PT: Brogli anche lì?

F: Ci fu una telefonata di Ettore Andenna ai dirigenti Rai. [NdR: Erano dati per favoriti dai bookmakers e pare che la Rai non volesse saperne di organizzare la manifestazione in Italia, come sarebbe toccato se avessero vinto.] Andenna stesso ammise che quella telefonata forse pregiudicò la nostra vittoria. Tant’è che l’Italia non partecipa alla manifestazione proprio da quell’anno.

PT: Fino a quest’anno.

F: Sono cambiate tante cose: oggi si promuove la cultura della musica all’estero, è cambiato il presidente dell’EBU

PT: Avete mai pensato di tornare a Sanremo?

F: Certo. L’ultima volta è stata a ottobre, ma abbiamo ricevuto una risposta negativa.

PT: Quante canzoni al festival di quest’anno sono più brutte della vostra?

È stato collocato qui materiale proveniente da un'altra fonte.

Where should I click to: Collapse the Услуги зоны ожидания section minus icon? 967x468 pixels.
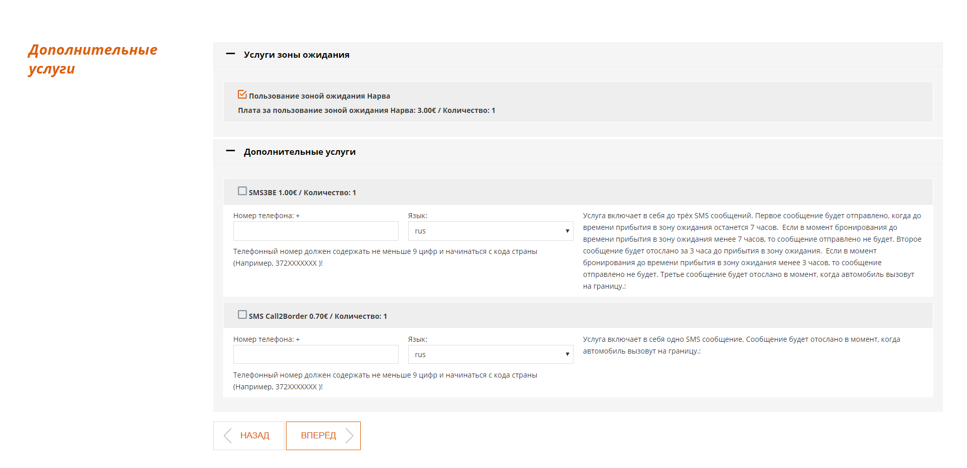click(x=230, y=54)
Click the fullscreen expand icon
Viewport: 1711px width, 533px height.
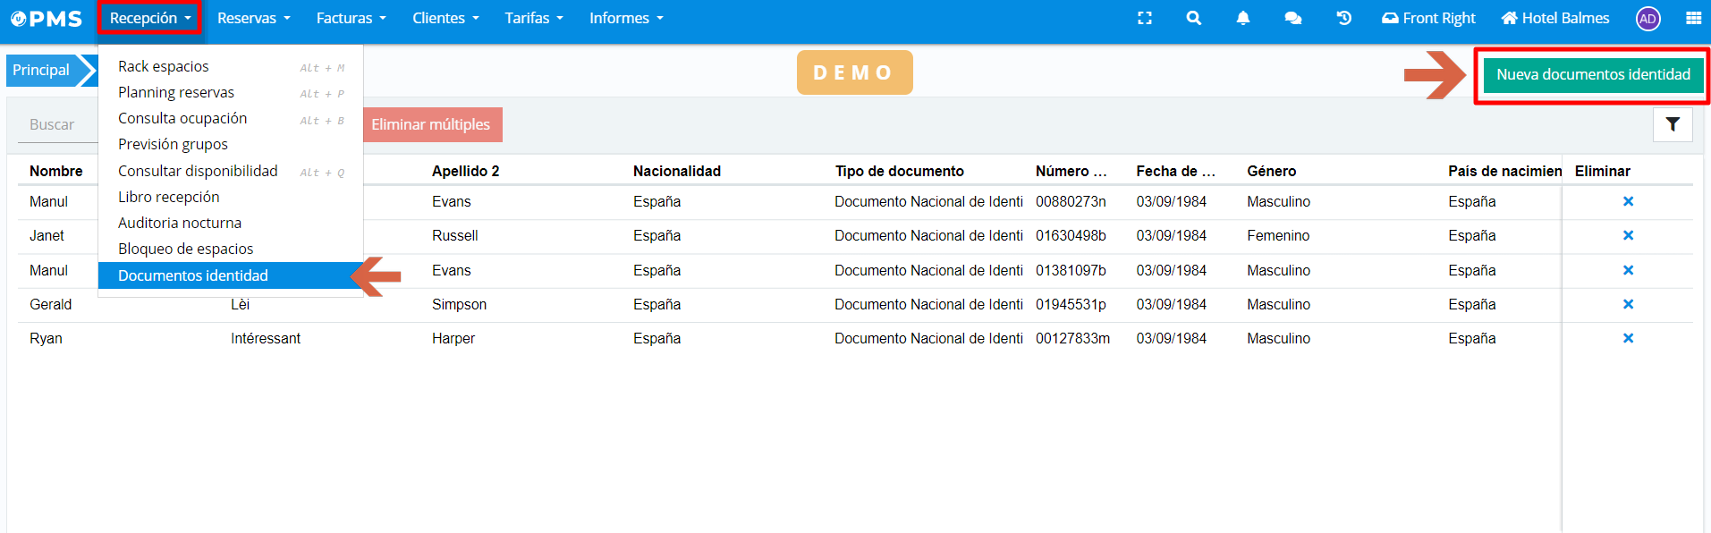point(1144,18)

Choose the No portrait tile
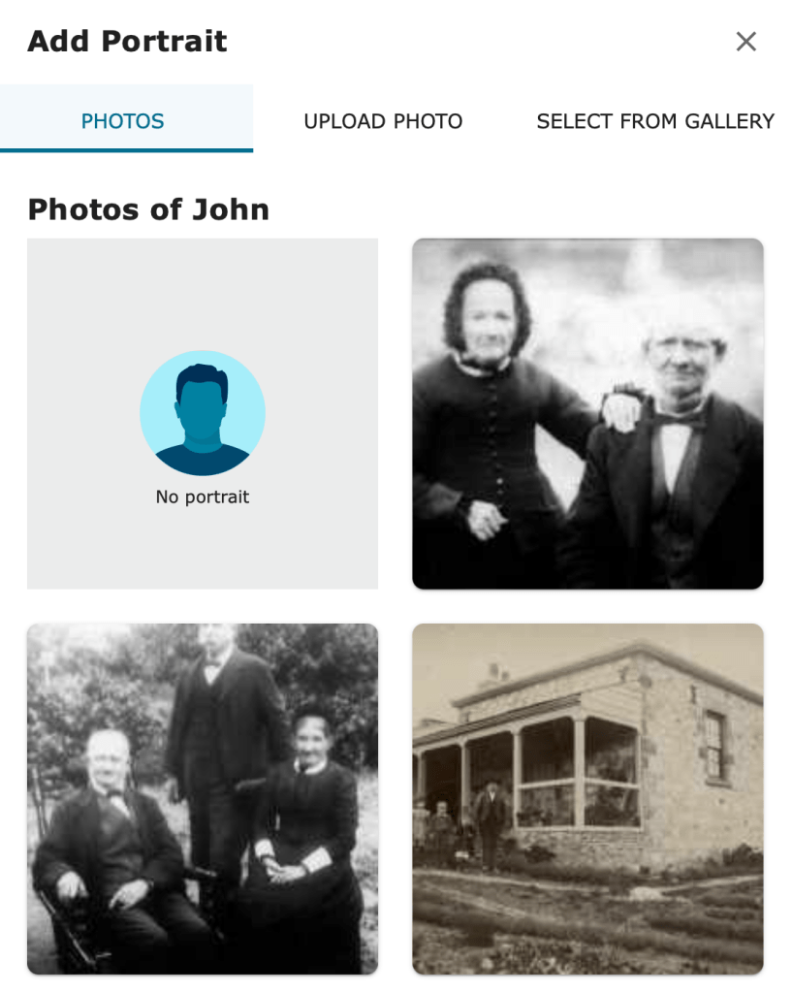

F: No, questo non possiamo dirlo, gli artisti devono essere uniti tra di loro per combattere il sistema. La realtà è fatta di tanti piccoli artisti indipendenti che hanno meno nome di noi e non ce la faranno mai.

PT: E se arrivasse una major interessata a produrre il vostro nuovo album?

A: Noi siamo aperti a tutto, ma la nostra esperienza è da indipendenti, quindi non ci si può raggirare più di tanto…

F: Sappiamo essere discografici, manager, produttori ed editori. Siamo aperti a collaborazioni: l’importante è essere indipendenti dentro.

PT: Cambiamo argomento. Leggo sul vostro comunicato stampa: “Fabio e Alessandra hanno ideato interessanti iniziative: una promozione su alcuni taxi di Roma con la loro stessa voce nel call-center che invita i clienti ad attendere l’arrivo del mezzo richiesto”. COME VI È VENUTO IN MENTE?

A: Siamo precursori di alcune idee, siamo sempre stati avanti. Abbiamo inventato questa cosa per promuovere la canzone “Sei desiderio”. Se chiamavi il call center della compagnia di taxi, sentivi il brano e noi che diciamo “un attimo, attendi in linea”.

PT: Geniale. Avete brevettato questa idea?

F: Adesso che mi ci fai pensare…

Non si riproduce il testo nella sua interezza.